Ketut Erawati dari Banjar Bali: Laris Manis Siobak Singaraja di Denpasar
Mencari warung siobak di Buleleng gampang. Itu karena siobak sudah dianggap sebagai kuliner khas Buleleng. Namanya biasa diebut Siobak Singaraja.
Tapi jangan cemas. Di Denpasar kini banyak terdapat warung siobak. Salah satu warung makan di Denpasar yang menyediakan makanan khas Buleleng ini yaitu “Warung Rama Siobak Singaraja” di Jalan Letda Made Putra No.56 Dangin Puri, Denpasar. Kuliner olahan berbahan babi ini yang dikelola Ketut Erawati memang memang digemari di Denpasar.
Foto: Ketut Erawati
Siapa Ketut Erawati?
Pemilik dari Warung Makan Rama ini berasal dari Banjar Bali di kota Singaraja. Ia memulai usahanya semenjak Tahun 1985. Awalnya ia hanya bermodal resep makanan dari teman, lalu memberanikan diri untuk membuka usaha siobak di daerah Jalan Nangka Denpasar.
Setahun usahanya belum mendapatkan hasil maksimal karena perolehan penjualan yang sedikit. Sempat terbesit pikiran dari Erawati untuk kembali ke daerah asal Singaraja atas permintaan suami.
“Pada saat saya awal merintis usaha memang tidak mudah, yang awalnya sepi hingga saya menjual apa yang saya bawa untuk bertahan hidup di Denpasar,” ujar Erawati.
Karena keinginannya untuk berjuang menjalankan usahanya agar berkembang, Erawati melakukan berbagai cara agar usahanya bisa ramai yaitu sempat mencoba dengan mengganti resep sausnya sebanyak 10 kali, dan menggunakan bahan baku yang berasal dari Singaraja langsung seperti tauco, rempah-rempah, dan lain-lainnya.
Kerja keras itu pun dapat membuahkan hasil pada Tahun 1991.
Pada tahun tersebut ibu 3 anak ini merasakan perubahan usahanya sedikit demi sedikit mengalami kemajuan dan peminat dari makanannya pun sudah mulai banyak karena melalui info dari mulut ke mulut.
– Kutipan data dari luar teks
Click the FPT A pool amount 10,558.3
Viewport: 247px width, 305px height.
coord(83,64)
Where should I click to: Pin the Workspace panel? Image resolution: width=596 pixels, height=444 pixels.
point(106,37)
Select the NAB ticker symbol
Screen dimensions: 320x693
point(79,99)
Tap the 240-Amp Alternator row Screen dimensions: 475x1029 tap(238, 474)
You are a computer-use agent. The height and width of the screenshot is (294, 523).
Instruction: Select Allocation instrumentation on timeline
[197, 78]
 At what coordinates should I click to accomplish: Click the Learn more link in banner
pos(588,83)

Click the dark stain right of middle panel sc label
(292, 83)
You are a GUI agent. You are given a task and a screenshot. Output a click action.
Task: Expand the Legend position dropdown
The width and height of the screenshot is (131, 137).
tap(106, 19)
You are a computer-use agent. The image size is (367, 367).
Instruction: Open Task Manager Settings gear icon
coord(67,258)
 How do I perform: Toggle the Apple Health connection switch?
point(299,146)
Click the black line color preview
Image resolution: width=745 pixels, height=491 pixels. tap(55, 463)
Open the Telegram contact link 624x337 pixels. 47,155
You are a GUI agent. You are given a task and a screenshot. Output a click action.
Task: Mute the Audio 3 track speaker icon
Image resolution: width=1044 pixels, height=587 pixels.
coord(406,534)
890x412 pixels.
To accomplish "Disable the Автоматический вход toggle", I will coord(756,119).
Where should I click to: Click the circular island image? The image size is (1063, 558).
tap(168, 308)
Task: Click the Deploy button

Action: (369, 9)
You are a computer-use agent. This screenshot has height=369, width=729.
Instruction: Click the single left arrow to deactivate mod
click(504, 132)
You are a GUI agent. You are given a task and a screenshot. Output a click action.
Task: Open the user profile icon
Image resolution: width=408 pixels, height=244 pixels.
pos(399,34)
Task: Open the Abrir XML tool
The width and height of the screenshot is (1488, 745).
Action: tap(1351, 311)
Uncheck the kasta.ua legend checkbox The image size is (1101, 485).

Tentu saja terdapat berbagai rintangan yang ditemui saat menjalankan usahanya, misalnya saat merebak isu virus flu babi. Secara tidak langsung isu itu mempengaruhi penjualannya. Pada saat itu dalam satu hari nya omset penjualannya sangat turun drastis selama 10 hari bisa sampai turun 70 % dari penjualan di hari biasanya dan terbesit pikiran untuk mengurangi jumlah pegawai.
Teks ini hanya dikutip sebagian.